Men, on the other had mope around for many many months and maybe years, crying in their beer, depressed, consider offing themselves, and stalking her on facebook, other social media or worse, physically stalking, often thinking risking jail time is worth the price if they can only "win her back". Years later some men are still dreaming about seeing her admit she's sorry for ever leaving them and poring herself all over them. Some would be more than willing to ditch the current woman who really loves them for another shot at the gal who walked.
Charger my man, realize this or suffer the consequences of chasing an illusive dream. It ain't the girl you love and think she hung the moon that makes you happy. Its the girl that loves you and thinks you hung the moon..


----------



## Rick Blaine (Mar 27, 2017)

So because you were working hard to support the family it's your fault? No, it's not. If she was unhappy she had a responsibility to negotiate her happiness with you. She didn't wish to do that and she cheated instead. That is 100% her fault. Could you have given her more attention? Yes, but learn from that. Just don't fall for her blame-shifting. That is straight out of the wayward playbook. They all do that. Nothing new here.

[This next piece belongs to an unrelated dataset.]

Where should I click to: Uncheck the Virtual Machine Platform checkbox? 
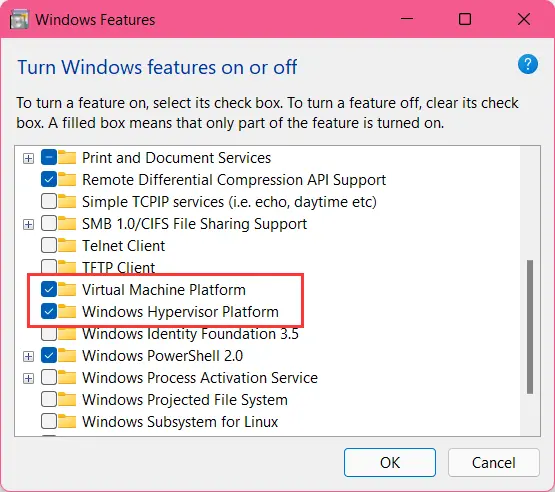[x=49, y=290]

She's a renter, not an owner. 

Yes, process your grief. It's real, authentic, and noble. If you didn't feel emptiness, grief, and pain you too would be a renter. But you are an owner. Sorry you're here, but know this shall pass. Give yourself time to recover. Fight for full custody of your child and at least split custody of hers. It's his only chance at a good life. 

A couple of years from now when you have recovered--that's how long this will take--be very selective when you date again. You must set higher criteria for the women you date.


----------



## ConanHub (Aug 9, 2013)

Protect the children as much as possible legally. Be as brutally ruthless as the law will allow.

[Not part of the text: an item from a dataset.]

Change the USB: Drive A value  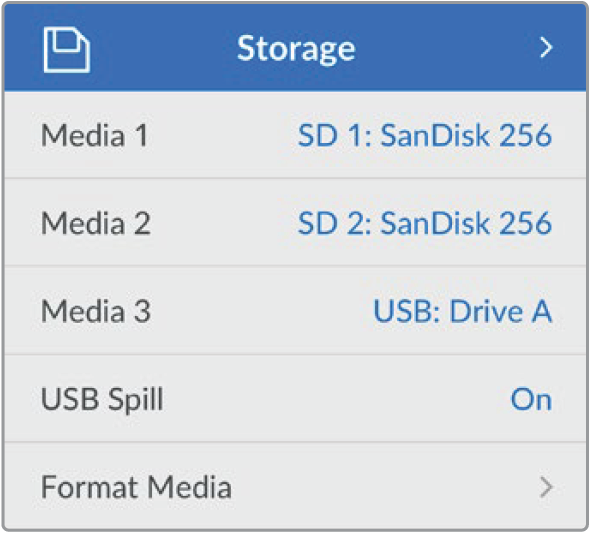pyautogui.click(x=462, y=311)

If you are ever having second thoughts about taking her back or just believing any of her bull****, just come my way, slip me a fifty and I will kick your junk up to your chin.

Will save you a lot of time, money and pain.


----------



## WilliamM (Mar 14, 2017)

You say you're not going to make excuses for her, and then you launch into making excuses for her.

Get over her. Stop making excuses for her. Just stop.

The affair is all on her.

Get tough. But not too mean. I got too mean, so don't listen to me too much.


----------



## Rob_1 (Sep 8, 2017)

Welcome to the 21 century, where evolution had taken the balls out of the males of the human species,and testosterone levels had skyrocket in the females of the species. Where males cry like babies, and wonder what they did wrong. Where females tells the males in their face that they cheated and that's OK because it is the male fault, and the males lack of balls can't make him stand for himself and actually, doesn't know how.


----------



## Taxman (Dec 21, 2016)

Sir, to be succinct, hire the best shark lawyer money can buy. Safeguard as many assets and as much cash as you can. Get far far away from this and do not look back. Save yourself. This is the lowest form of creature on this planet. You can take your success make it portable and take it on the road to a better life. This, nobody deserves.


----------



## [email protected] (Dec 23, 2017)

Charger, I'm sorry you are here and I know this hurts like nothing else. Listen to your advisors. Get a lawyer before this shrew
of yours figures out how to take you to the cleaners.


----------



## Rhubarb (Dec 1, 2017)

Charger1972 said:


> What do you guys think? I know it's hard to wrap your head around but I will try to answer any additional details.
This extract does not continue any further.